Written by Adam Targum; directed by Loni Peristere.
Episode 2: “There’s No China in the Bible”
Debut date: FRIDAY, APRIL 12 (10:00–11:00 p.m.)
Intercepting a shipment of opium at the docks, Young Jun (Jason Tobin), with Ah Sahm (Andrew Koji) and his Hop Wei lieutenant Bolo (Rich Ting) in tow, decides to send a message to Long Zii (Henry Yuk). Big Bill (Kieran Bew) and Lee (Tom Weston-Jones) investigate a grisly murder scene in an alley next to an Irish bar, The Banshee. Penny Blake (Joanna Vanderham), the young wife of San Francisco’s mayor (Christian McKay), finds herself in a bind while visiting the wharf with her Chinese manservant, Jacob (Kenneth Fok). Ah Sahm pays a steep price for playing the hero. The Long Zii clean up a mess, and brace for more bloodshed.
Written by Jonathan Tropper; directed by Loni Peristere.
Episode 1: “The Itchy Onion”
Debut date: FRIDAY, APRIL 5 (10:00–11:00 p.m. ET/PT)
San Francisco, 1878. Ah Sahm (Andrew Koji), a newly arrived Chinese immigrant with serious fighting skills, is introduced to Chinatown’s most ruthless tong, the Hop Wei, by Chao (Hoon Lee), a fixer. After impressing Young Jun (Jason Tobin), son of tong leader Father Jun (Perry Yung), Ah Sahm is branded and taken to a brothel, where he befriends Ah Toy (Olivia Cheng), a courtesan with connections.

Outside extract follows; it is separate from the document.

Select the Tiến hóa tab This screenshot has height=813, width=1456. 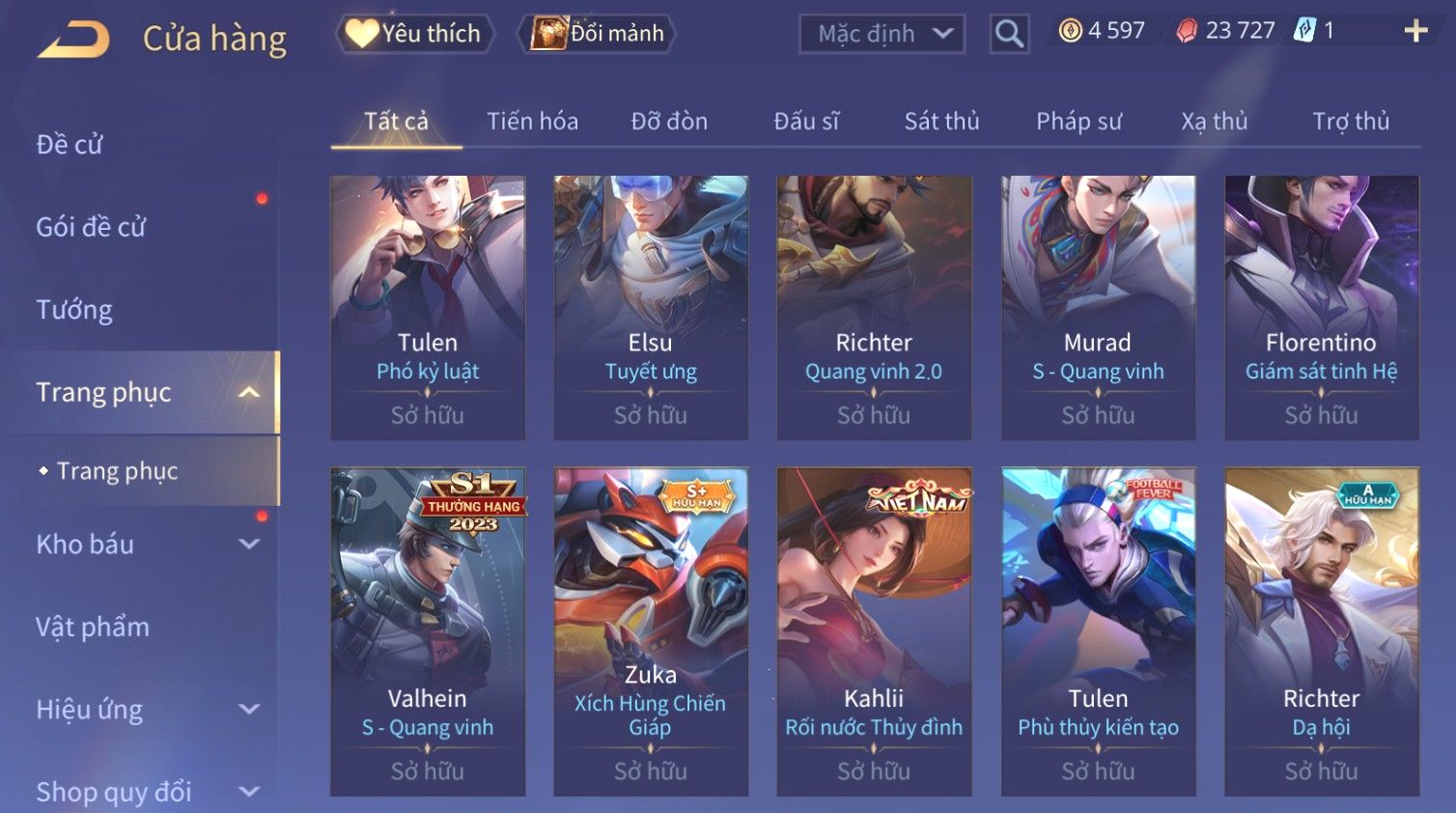(532, 121)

Later, in search of a woman who left China two years earlier, Ah Sahm crosses paths with Mai Ling (Dianne Doan) and Li Yong (Joe Taslim), followers of the rival tong leader Long Zii (Henry Yuk), who is trying to avoid an opium war with the Hop We — a war that Walter Buckley (Langley Kirkwood), deputy to San Francisco Mayor Samuel Blake (Christian McKay), actively promotes. Meanwhile, after two Chinese laborers are killed by white thugs, police sergeant “Big Bill” O’Hara (Kieran Bew) is tasked with creating a Chinatown squad. Enlisting southern-born cop Richard Henry Lee (Tom Weston-Jones), Bill soon finds that the hostility between the Chinese and white dock workers, whose unofficial leader is Irish tough Dylan Leary (Dean Jagger), is unlikely to end anytime soon.